In December 2002, John Atta Mills was elected by his party to be its flag bearer and lead them into the 2004 elections.
In 2002, former Vice-President Mills was again selected as the candidate of the National Democratic Congress for the upcoming presidential elections in 2004. He was however defeated again by President Kufuor, who won by a margin of 52.45%.
On 21 December 2006, former Vice-President Mills became the NDC’s candidate for the 2008 presidential elections, winning his party’s ticket by an 81.4% result. Early polls showed that Mills was the favourite, but in another poll taken just months before the first-round voting, Nana Akufo-Addo emerged as the favourite. Election campaigning was strong, particularly with advertising, which was clearly much heavier with the NPP candidate.
The first round of voting occurred on 7 December 2008. In a very close result amongst all parties, Nana Akufo-Addo’s NPP finished with 49.13% of the vote, close to the outright margin required to win in the first round, while Mills’ NDC finished with 47.92%. The other parties garnered 2.37% of the votes.
The result forced a second-round of voting between NPP and NDC on 28 December 2008. The result was a slim margin held by Mills, but due to problems with the distribution of ballots, the Tain constituency, located in the Brong-Ahafo Region, was forced to re-run its voting on 2 January 2009. The voting in the Tain constituency led to a landslide victory to the NDC.

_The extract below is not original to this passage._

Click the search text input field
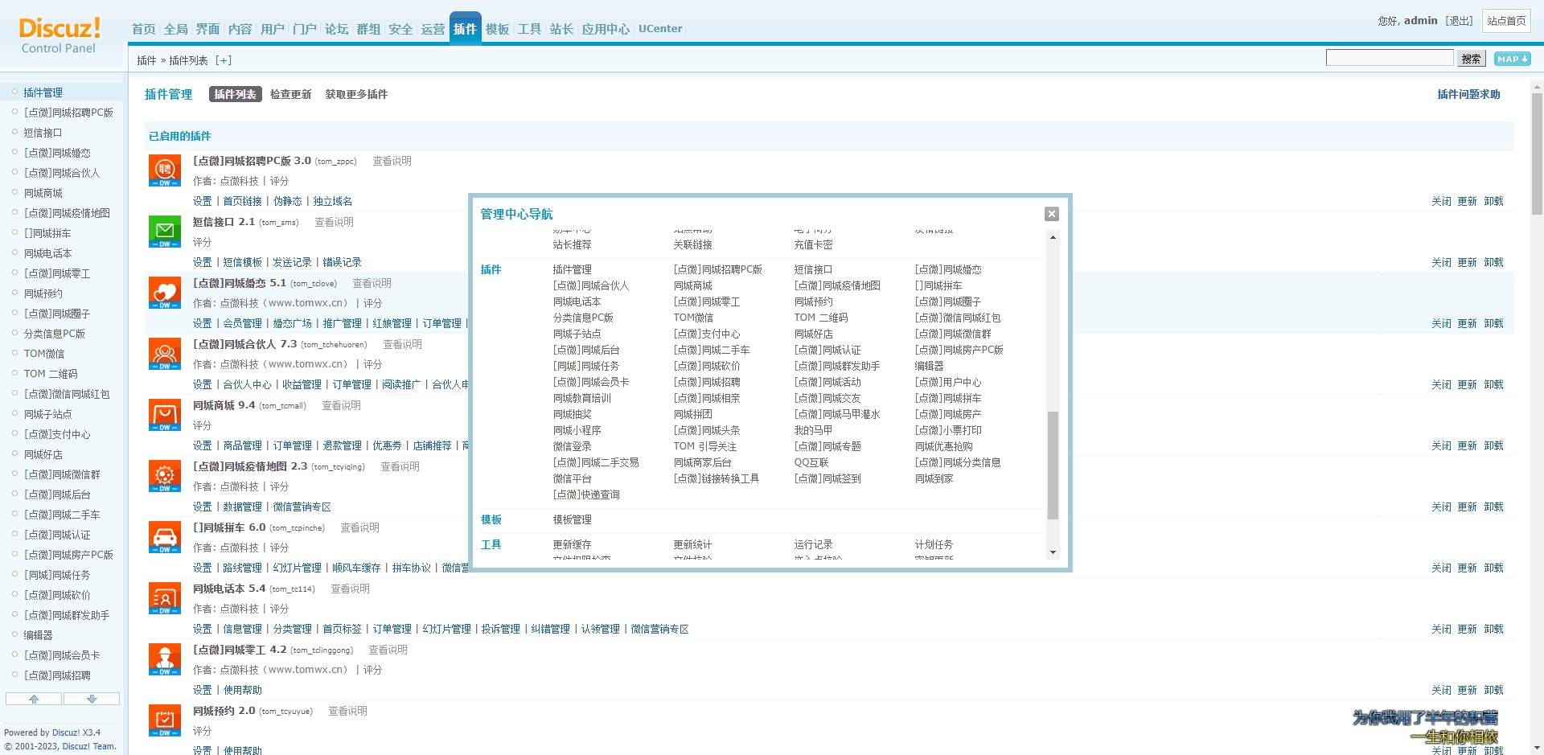The width and height of the screenshot is (1544, 755). click(x=1389, y=58)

For several days, the Electoral Commission of Ghana did not call the result to the NDC, and the NPP filed a lawsuit, claiming that “the atmosphere in the rural district was not conducive to a free and fair election”. Eventually, the NPP bowed to the inevitable, and on the morning of 3 January 2009, the election result was finally announced. Former Vice-President John Atta-Mills, who had failed to win in two previous campaigns, made history by winning the 2008 presidential election, becoming the third President of the 4th Republic Of Ghana.
Publications
Mills produced several publications during his life, including:
Taxation of Periodical or Deferred Payments arising from the Sale of Fixed Capital (1974).

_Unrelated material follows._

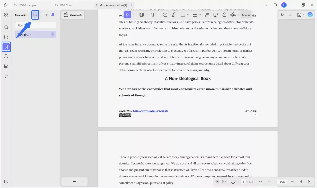Select the Signature tool
The height and width of the screenshot is (188, 317).
[x=233, y=15]
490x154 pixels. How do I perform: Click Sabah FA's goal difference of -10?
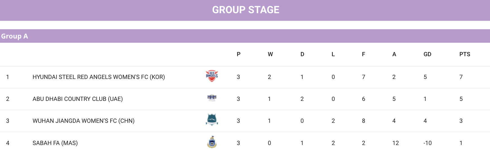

Exemption of Dividends from Income taxation: A critical Appraisal (1977) In: Review of Ghana Law, 1997, 9: 1, p. 38–47
Report of the Tax Review Commission, Ghana, parts 1–3 (1977).
Ghana’s Income Tax laws and the Investor. (An inter-faculty lecture published by the University of Ghana)

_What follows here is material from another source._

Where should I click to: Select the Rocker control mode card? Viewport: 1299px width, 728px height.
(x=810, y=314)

Ghana’s new investment code : an appraisal (1993) In: University of Ghana Law Journal, 1993, vol. 18, p. 1–29
He also held examiner positions with finance-related institutions in Ghana, including the Institute of Chartered Accountants, Institute of Bankers, and Ghana Tax Review Commission.
Contribution to sports
He contributed to the Ghana Hockey Association, National Sports Council of Ghana, and Accra Hearts of Oak Sporting Club. He enjoyed hockey and swimming, and once played for the national hockey team (he remained a member of the Veterans Hockey Team until his death).
Presidency
On 21 December 2006, Mills was overwhelmingly elected by the NDC as its candidate for the 2008 presidential election with a majority of 81.4% (1,362 votes), far ahead of his opponents, Ekwow Spio-Garbrah, Alhaji Mahama Iddrisu, and Eddie Annan. In 2008, he was elected president of Ghana, after a keenly contested three round election. He died on 24 July 2012 while still in office.